Rano obudziłem się zmęczony i niewyspany. Bolał mnie kręgosłup i swędziała skóra – chyba powinienem się był umyć. Kiedy zbliżało się południe na nogach znowu zacząłem widzieć robaki. Siedząc w starym fotelu przygotowywałem się do połknięcia różowej kapsułki. Woda, którą popiłem lek śmierdziała chlorem i była ohydna. Patrzyłem na brudną ścianę ze śladami zacieków. Ciągle nic się jednak nie działo i byłem coraz bardziej zniecierpliwiony.
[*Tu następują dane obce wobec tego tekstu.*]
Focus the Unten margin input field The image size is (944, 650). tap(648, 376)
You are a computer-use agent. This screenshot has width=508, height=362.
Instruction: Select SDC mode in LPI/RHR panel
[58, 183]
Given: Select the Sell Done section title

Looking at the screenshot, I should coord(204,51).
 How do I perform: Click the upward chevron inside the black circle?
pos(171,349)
Nagle, zupełnie niespodziewanie, poczułem przypływ ciepła w żyłach. Mój nastrój całkowicie się zmienił. Pomyślałem sobie, że to jest jak „kop” po zażyciu środków odurzających. Mieszkanie zaczęło wypełniać słoneczne światło – wreszcie wyszło zza chmur. W ciśnieniowym ekspresie zaparzyłem sobie smaczną i mocną kawę, zjadłem kilka kostek pistacjowej czekolady.
Kiedy wyszedłem na zewnątrz moje zmysły pobudził powiew świeżego powietrza. Drogą przejeżdżało duże markowe auto, które zatrzymało się przede mną. Opuściło się okno przednich drzwi i wyłoniła się uśmiechnięta głowa sąsiada, który wczoraj siłował się z zamkiem.
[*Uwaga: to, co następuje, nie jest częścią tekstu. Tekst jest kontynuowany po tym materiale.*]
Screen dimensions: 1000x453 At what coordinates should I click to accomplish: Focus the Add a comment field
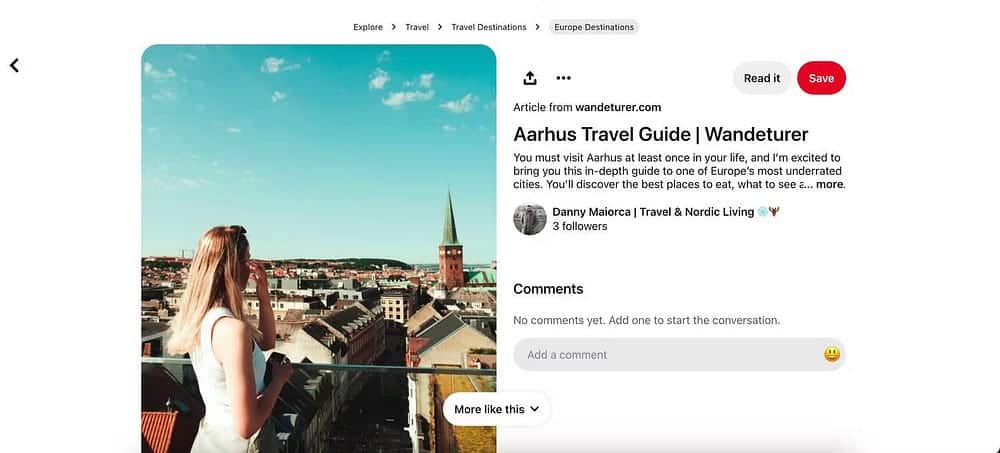point(660,354)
– Dzień dobry sąsiedzie – powiedział z uprzejmością – może pana gdzieś podwieźć? Żona wysłała mnie do galerii bym zrobił zakupy. Raźniej będzie jechać razem.
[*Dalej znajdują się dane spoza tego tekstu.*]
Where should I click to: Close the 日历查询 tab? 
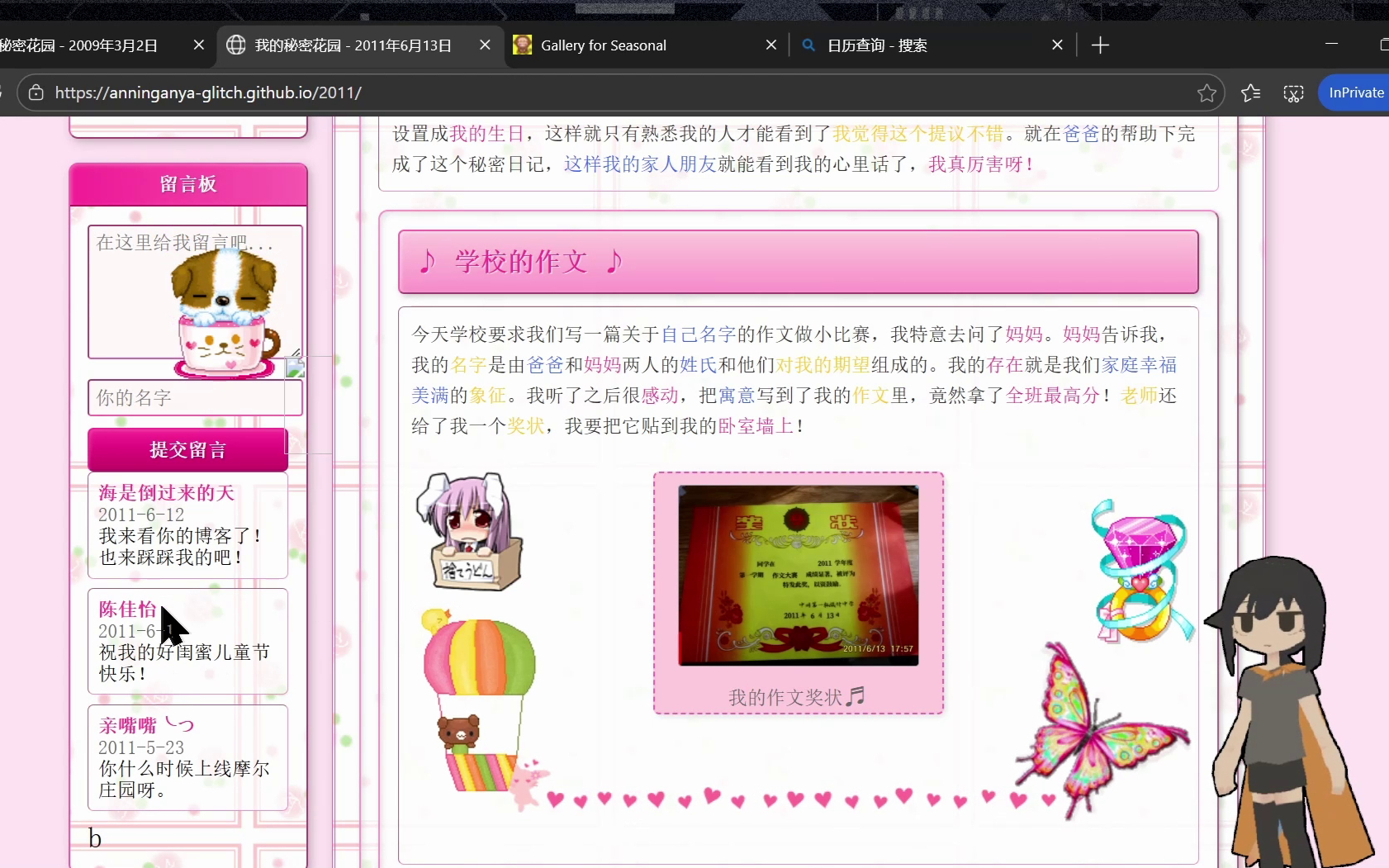[x=1057, y=45]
Podziękowałem i wsiadłem do auta. Zapiąłem pasy i dotknąłem rękoma siedzeń:
– O skórzane i podgrzewane – powiedziałem z uznaniem.
– A co mam sobie żałować – stwierdził sąsiad – wziąłem korzystny kredyt w rublach. Teraz to się najbardziej opłaca, a przecież trzeba Panie używać życia. Dość tej biedy. Byłem w zeszłym tygodniu we Francji. Panie tam teraz bieda, a u nas patrzy pan jak dobrze. Ludzie mają pracę, pieniądze i dostęp do kredytów. Tylko Ci malkontenci z opozycji. Oni wszyscy są chyba chorzy psychicznie i wpieprzają te szare tabletki reklamowane przez Rydzyka – skwitował szeroko się uśmiechając.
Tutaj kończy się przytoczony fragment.